▶ _Aim of the task_:
Please transcribe exactly the lines from the one containing "Click 6DEC tick" through the end of the records below, both included, and nothing else.

*** Data for processing

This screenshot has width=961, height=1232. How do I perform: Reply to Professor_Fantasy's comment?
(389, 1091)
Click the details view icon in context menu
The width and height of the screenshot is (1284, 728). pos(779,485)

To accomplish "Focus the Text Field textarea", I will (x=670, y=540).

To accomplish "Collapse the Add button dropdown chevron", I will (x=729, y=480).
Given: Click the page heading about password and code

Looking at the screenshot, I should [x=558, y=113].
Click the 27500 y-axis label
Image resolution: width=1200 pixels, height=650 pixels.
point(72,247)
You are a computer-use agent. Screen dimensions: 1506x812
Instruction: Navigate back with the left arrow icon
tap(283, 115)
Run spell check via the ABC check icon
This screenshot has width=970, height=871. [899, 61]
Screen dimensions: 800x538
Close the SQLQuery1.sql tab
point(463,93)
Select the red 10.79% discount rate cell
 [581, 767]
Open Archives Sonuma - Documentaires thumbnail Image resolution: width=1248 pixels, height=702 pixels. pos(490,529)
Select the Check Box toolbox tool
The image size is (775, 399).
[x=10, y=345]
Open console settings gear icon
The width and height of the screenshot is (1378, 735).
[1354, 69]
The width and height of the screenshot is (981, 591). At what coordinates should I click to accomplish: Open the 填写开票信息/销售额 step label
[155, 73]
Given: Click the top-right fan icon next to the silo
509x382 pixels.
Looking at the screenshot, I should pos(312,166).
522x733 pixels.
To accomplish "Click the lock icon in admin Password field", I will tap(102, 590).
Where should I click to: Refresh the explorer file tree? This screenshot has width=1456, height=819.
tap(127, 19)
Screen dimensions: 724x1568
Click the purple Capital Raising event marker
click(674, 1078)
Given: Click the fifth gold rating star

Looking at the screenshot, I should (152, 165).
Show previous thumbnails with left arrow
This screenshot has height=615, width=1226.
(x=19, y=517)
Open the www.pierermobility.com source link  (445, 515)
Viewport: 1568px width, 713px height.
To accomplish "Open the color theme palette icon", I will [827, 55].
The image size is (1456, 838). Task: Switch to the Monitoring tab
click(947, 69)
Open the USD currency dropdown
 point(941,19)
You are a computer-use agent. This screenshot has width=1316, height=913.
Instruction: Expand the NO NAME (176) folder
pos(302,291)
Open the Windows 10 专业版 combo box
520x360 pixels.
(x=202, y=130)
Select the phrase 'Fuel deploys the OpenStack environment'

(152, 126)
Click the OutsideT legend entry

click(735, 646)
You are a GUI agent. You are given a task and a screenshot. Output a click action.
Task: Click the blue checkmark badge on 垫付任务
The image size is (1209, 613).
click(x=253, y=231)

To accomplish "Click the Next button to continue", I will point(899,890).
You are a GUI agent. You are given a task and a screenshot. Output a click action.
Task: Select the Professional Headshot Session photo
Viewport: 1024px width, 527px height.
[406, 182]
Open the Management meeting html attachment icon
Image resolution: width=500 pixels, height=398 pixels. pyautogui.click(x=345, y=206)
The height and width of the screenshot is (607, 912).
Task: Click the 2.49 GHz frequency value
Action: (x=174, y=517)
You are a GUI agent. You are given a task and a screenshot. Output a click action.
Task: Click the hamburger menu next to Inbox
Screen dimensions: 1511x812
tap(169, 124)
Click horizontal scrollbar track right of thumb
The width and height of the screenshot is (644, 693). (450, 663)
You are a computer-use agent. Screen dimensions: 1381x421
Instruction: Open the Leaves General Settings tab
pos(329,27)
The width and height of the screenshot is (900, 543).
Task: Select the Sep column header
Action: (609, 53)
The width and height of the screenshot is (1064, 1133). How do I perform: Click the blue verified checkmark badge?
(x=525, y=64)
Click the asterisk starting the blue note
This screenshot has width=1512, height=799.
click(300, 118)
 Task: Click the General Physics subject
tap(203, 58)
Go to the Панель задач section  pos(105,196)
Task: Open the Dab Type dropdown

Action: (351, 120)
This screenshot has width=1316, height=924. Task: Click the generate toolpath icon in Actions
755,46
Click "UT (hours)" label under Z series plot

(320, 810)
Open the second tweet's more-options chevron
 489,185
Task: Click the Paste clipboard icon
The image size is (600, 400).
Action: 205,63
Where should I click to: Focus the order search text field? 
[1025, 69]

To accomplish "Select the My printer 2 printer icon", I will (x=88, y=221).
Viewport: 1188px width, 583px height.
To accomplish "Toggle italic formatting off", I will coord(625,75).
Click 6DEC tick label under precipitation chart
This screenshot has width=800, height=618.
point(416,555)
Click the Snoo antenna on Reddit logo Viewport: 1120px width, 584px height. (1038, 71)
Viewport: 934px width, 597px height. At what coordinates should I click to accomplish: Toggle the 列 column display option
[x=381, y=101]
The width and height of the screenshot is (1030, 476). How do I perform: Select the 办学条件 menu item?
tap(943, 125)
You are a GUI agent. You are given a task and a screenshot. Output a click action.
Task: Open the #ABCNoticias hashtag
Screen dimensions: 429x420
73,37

******

▶ _Answer area_:
Click 6DEC tick label under precipitation chart
This screenshot has width=800, height=618.
point(416,555)
Click the Snoo antenna on Reddit logo Viewport: 1120px width, 584px height. (1038, 71)
Viewport: 934px width, 597px height. At what coordinates should I click to accomplish: Toggle the 列 column display option
[x=381, y=101]
The width and height of the screenshot is (1030, 476). How do I perform: Select the 办学条件 menu item?
tap(943, 125)
You are a GUI agent. You are given a task and a screenshot. Output a click action.
Task: Open the #ABCNoticias hashtag
Screen dimensions: 429x420
73,37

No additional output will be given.